Segundo João Batista, essa abordagem lúdica e participativa desperta a curiosidade das crianças e estimula habilidades cognitivas. Ademais, os pais foram incentivados a conversar mais com os filhos em casa ou no mercado. Para impulsionar o desenvolvimento, é importante relacionar a leitura do livro com a leitura do mundo.
Resultados da Pesquisa
Ao final da pesquisa, em novembro de 2015, pais e filhos passaram por mais uma bateria de testes e questionários. Os pesquisadores analisaram o nível de vocabulário, controle emocional, hábitos alimentares e qualidade das relações familiares. Eles realizaram a mesma análise oito meses antes do início do estudo.

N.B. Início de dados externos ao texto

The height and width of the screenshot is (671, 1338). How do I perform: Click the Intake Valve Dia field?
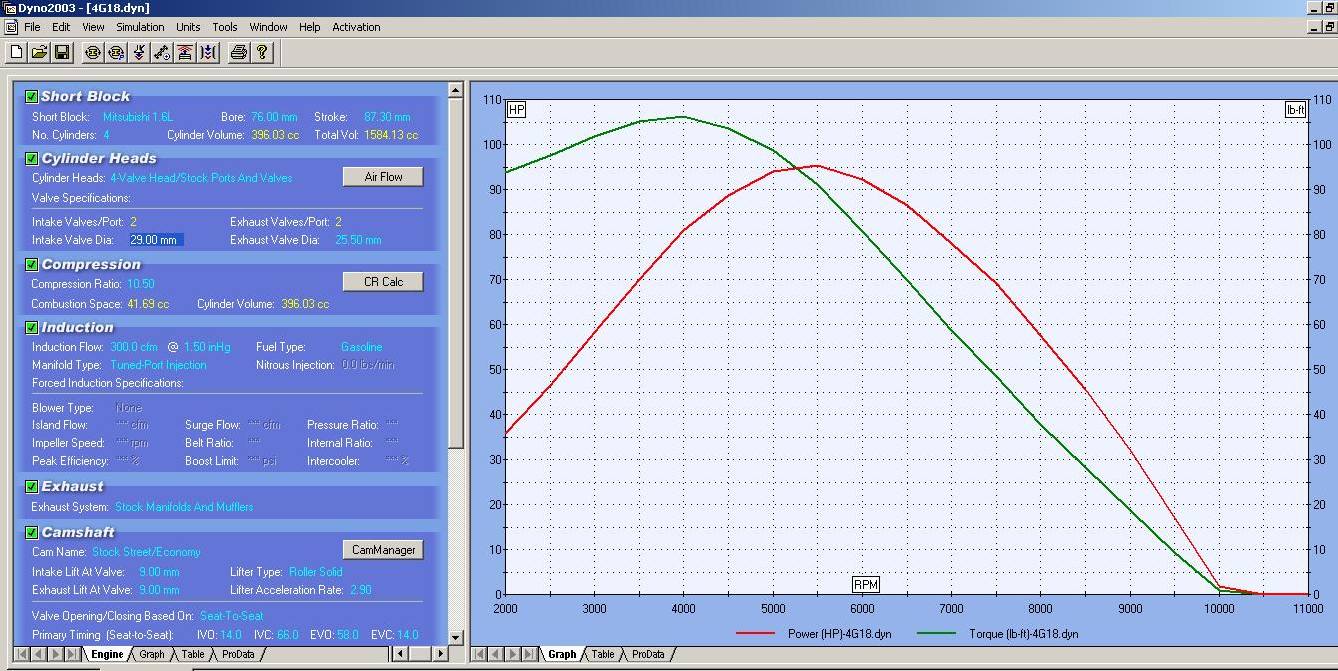pyautogui.click(x=155, y=240)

Posteriormente, a comparação dos dados mostrou que 50% das famílias passaram a ler com os filhos no mínimo três vezes por semana. Além disso, o vocabulário das crianças aumentou em 14%, e a capacidade de memorização cresceu em 27%. O número de crianças sem problemas de comportamento, como agressividade, aumentou em 25%. Em vez de usar punição física, alguns pais passaram a resolver conflitos através de conversas.
Apresentação dos Resultados
Posteriormente, os pesquisadores apresentaram esses resultados em uma audiência pública no Congresso Nacional. O evento fez parte do IV Seminário Internacional do Marco Legal da Primeira Infância. O seminário visa aperfeiçoar a legislação sancionada em março deste ano, que estabelece políticas públicas para os primeiros anos de vida – de 0 a 6 anos.
Opinião das Autoridades
“Estou muito feliz com o resultado do projeto. O objetivo é mudar uma geração,” afirma Teresa Surita, prefeita de Boa Vista. Ela pretende ampliar a abrangência desse e de outros programas voltados para famílias e crianças até os 6 anos. Teresa destaca a importância do investimento na primeira infância. Afinal, é durante a primeira infância que acontecem as principais conexões do cérebro. Os maiores resultados serão percebidos quando essas crianças tiverem cerca de 15 anos. É um investimento de longo prazo.
Fortalecimento do Vínculo Familiar
Finalmente, Teresa também destaca o fortalecimento do vínculo entre pais e filhos como um dos grandes méritos da pesquisa. Regilda concorda com ela. “Hoje, além de o meu filho ser muito mais curioso e inteligente, estamos muito mais próximos,” diz Regilda. “Dou muito mais atenção a ele. Para mim, ler com ele não é uma obrigação, é algo prazeroso.”